I finally had a chance to get vCenter Operations Manager setup. It has been collecting data for about a week and I have just been clicking around to see what I can find. I noticed that it was reporting very high CPU contention across the entire vSphere infrastructure, so I started to investigate.
In vCOPs I was in the Analysis tab and then set the focus area to CPU and clicked VM CPU Contention.
Once I clicked on this, it brought up a graph of sorts, displaying all red, which isnt good.
The CPU contention percent ranged from 38% up to 720% for every VM. Here is a graph from one of the ESXi hosts.

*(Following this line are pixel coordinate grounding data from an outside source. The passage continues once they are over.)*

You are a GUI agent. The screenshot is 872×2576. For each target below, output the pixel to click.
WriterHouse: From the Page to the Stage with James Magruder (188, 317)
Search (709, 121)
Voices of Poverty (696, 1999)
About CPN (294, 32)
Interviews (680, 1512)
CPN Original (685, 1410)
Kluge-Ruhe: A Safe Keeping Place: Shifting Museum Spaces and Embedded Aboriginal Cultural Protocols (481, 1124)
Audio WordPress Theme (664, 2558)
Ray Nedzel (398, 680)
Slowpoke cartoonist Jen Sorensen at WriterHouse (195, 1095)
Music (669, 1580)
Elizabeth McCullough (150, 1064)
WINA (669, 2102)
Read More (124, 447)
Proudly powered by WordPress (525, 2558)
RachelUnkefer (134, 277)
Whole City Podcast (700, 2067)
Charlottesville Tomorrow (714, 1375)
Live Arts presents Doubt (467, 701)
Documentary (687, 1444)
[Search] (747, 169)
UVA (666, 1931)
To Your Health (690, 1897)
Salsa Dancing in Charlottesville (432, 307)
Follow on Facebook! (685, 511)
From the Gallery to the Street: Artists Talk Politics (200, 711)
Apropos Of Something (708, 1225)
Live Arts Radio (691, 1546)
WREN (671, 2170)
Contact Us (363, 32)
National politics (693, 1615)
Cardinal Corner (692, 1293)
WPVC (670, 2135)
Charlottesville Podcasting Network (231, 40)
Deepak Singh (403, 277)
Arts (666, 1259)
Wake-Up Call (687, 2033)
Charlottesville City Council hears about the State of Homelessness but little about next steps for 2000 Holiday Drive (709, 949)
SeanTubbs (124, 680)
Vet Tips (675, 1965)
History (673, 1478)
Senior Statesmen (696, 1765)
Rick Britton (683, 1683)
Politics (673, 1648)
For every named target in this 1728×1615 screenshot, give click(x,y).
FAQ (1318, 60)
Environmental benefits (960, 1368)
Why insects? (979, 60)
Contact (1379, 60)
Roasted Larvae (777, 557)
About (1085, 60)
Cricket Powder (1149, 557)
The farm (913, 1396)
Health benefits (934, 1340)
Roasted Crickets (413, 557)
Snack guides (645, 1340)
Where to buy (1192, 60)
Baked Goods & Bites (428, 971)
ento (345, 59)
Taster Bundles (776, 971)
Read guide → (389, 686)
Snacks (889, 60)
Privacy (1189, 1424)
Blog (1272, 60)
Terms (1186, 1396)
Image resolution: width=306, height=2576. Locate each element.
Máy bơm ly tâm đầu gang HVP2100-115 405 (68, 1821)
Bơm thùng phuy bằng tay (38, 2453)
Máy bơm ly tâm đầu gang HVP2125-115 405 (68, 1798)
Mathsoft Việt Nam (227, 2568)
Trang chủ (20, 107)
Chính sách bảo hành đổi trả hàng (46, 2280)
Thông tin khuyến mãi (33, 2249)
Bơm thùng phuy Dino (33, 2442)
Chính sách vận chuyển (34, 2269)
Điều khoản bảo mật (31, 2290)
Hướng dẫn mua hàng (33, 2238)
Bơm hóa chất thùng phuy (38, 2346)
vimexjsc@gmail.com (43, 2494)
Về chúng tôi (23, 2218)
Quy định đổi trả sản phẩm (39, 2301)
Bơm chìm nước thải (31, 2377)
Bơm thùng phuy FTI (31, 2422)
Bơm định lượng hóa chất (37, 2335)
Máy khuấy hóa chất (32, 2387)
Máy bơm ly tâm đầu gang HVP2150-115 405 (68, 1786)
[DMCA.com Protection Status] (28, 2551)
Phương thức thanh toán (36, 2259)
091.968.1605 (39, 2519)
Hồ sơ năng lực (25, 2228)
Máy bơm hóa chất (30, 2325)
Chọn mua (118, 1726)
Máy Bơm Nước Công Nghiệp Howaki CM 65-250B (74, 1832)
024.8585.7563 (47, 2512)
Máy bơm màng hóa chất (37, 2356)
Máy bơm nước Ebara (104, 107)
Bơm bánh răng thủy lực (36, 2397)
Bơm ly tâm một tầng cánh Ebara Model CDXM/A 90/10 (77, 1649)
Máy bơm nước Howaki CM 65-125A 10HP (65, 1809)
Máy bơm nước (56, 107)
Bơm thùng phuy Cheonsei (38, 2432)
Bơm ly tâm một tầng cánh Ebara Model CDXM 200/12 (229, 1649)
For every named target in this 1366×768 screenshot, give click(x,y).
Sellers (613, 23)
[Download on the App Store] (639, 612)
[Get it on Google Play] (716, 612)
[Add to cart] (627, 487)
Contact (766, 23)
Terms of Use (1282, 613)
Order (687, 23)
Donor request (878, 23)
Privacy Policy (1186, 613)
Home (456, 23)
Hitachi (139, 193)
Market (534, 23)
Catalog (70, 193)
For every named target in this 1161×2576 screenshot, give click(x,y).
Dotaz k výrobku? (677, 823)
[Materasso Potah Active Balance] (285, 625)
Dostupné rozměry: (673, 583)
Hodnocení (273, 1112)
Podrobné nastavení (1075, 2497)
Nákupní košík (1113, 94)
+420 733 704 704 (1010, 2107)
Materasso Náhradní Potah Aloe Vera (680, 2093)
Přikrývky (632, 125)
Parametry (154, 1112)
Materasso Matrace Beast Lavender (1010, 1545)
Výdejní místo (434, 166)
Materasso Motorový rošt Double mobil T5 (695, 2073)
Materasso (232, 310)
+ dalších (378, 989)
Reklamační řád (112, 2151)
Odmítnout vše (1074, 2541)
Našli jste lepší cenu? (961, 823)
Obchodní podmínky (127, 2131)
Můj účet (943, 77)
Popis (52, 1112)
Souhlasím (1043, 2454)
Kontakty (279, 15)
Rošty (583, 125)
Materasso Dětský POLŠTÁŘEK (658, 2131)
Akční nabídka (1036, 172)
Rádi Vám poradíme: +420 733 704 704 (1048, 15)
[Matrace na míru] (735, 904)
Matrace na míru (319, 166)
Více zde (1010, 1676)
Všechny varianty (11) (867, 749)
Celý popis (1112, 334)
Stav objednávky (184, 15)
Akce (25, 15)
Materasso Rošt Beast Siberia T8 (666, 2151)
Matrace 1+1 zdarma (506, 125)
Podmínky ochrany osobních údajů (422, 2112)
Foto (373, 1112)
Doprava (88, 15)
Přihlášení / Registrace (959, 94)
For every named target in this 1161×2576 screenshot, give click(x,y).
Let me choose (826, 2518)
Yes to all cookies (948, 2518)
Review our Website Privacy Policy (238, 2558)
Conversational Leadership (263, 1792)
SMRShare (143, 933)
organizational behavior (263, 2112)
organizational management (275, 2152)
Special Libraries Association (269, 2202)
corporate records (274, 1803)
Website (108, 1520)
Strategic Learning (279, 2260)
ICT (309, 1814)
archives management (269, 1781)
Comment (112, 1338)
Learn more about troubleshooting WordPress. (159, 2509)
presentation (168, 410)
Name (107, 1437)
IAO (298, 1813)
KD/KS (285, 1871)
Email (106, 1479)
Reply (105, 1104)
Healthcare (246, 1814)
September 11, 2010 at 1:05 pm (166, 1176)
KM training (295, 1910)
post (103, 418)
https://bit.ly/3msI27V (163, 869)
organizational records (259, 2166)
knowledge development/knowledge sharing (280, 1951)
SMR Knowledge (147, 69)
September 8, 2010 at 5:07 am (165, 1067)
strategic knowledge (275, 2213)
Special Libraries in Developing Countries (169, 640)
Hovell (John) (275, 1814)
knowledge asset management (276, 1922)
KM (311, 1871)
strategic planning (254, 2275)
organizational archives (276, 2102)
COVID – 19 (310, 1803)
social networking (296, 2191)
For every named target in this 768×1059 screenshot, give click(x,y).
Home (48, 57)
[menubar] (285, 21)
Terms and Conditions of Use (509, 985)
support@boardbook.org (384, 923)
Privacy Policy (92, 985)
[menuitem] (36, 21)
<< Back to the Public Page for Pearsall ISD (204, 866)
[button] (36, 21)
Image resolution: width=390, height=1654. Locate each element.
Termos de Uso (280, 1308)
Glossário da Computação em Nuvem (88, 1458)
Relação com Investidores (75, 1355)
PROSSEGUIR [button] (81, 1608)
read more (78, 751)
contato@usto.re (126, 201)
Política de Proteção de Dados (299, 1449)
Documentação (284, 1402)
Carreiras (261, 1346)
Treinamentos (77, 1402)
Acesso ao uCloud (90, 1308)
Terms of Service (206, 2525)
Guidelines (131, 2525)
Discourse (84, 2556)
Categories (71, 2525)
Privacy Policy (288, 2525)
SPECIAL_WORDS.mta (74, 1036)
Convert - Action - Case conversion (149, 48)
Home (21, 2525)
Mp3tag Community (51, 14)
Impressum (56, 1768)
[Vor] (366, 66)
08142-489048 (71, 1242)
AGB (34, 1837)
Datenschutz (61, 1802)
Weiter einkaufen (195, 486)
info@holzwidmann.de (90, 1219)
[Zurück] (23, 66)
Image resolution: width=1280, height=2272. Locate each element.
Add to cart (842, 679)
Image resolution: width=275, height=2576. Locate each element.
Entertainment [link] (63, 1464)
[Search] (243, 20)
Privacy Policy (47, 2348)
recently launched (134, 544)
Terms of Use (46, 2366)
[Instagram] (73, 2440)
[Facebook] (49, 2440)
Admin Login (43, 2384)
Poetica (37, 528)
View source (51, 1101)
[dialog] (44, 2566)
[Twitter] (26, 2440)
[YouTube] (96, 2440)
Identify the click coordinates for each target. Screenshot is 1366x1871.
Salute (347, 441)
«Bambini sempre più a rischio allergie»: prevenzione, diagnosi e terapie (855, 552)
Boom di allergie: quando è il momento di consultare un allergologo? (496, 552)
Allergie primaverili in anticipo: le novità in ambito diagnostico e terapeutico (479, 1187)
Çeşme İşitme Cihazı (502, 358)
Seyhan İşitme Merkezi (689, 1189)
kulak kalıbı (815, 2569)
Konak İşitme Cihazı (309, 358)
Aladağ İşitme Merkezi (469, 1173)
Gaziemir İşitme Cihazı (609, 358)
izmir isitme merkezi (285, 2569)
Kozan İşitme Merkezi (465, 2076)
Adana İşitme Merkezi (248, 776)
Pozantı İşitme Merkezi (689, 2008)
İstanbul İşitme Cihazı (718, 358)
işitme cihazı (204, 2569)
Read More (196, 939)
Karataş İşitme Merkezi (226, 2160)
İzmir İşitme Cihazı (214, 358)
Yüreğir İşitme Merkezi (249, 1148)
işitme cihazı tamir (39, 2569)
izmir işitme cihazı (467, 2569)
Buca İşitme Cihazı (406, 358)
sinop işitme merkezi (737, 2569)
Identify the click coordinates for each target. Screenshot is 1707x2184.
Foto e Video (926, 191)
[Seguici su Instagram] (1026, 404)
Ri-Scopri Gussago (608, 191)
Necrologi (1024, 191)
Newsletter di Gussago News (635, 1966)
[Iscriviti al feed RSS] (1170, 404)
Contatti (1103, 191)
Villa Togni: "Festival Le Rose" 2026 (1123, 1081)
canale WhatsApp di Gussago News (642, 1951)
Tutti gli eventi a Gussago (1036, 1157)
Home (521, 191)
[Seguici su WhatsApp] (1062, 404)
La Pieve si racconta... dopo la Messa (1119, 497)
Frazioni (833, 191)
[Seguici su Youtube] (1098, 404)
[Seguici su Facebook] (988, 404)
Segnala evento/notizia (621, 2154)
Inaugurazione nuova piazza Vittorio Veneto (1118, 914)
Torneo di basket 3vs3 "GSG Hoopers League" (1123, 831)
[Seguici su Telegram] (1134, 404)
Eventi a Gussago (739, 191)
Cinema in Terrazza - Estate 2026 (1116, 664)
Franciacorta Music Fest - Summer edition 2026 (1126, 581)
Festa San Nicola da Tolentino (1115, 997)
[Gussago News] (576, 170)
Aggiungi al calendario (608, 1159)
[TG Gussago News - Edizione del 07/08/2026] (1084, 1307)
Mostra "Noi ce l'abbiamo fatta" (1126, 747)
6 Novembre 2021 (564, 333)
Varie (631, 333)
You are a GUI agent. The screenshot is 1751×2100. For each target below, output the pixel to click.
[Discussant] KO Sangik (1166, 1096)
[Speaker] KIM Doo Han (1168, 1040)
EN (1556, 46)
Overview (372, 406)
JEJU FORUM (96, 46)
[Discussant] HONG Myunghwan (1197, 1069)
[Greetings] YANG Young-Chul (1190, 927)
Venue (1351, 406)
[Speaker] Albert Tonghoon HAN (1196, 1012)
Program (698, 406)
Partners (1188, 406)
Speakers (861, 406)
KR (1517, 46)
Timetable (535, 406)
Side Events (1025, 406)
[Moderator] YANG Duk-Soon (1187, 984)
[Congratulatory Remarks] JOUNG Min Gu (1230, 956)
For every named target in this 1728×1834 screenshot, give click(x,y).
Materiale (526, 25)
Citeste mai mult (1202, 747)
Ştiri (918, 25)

You can see its averaging around 1000ms of Ready time. Now according to this article I found, 1000ms is about 5%, but according to vCOPs this same host is coming in at 174%, so why the large difference?
So at this point im not sure if there is an actual issue with CPU contention or not. So to be sure I connected to the ESXi host by SSH’ing into the vMA VM. Once connected I ran the following command to connect to the ESXi host, and run resxtop to view CPU info:
resxtop -server 192.168.1.1
login with root and root password
At this point, resxtop will show up.
I highlighted the important CPU fields in red and here are the descriptions from VMware.
Run, %RUN:This value represents the percentage of absolute time the virtual machine was running on the system.
Wait, %WAIT:This value represents the percentage of time the virtual machine was waiting for some VMkernel activity to complete (such as I/O) before it can continue.
Ready, %RDY:This value represents the percentage of time that the virtual machine is ready to execute commands, but has not yet been scheduled for CPU time due to contention with other virtual machines.
Co-stop, %CSTP:This value represents the percentage of time that the virtual machine is ready to execute commands but that it is waiting for the availability of multiple CPUs as the virtual machine is configured to use multiple vCPUs.
At this point there does not appear to be an issue with CPU contention, but I do need to find out why vCOPs is reporting it that way.
After creating a support ticket with VMware, it was determined that this area was mis-labeled and would be fixed in a later release. Instead of the percentage of CPU contention, it is actually ms of latency and support adjusted the heatmap.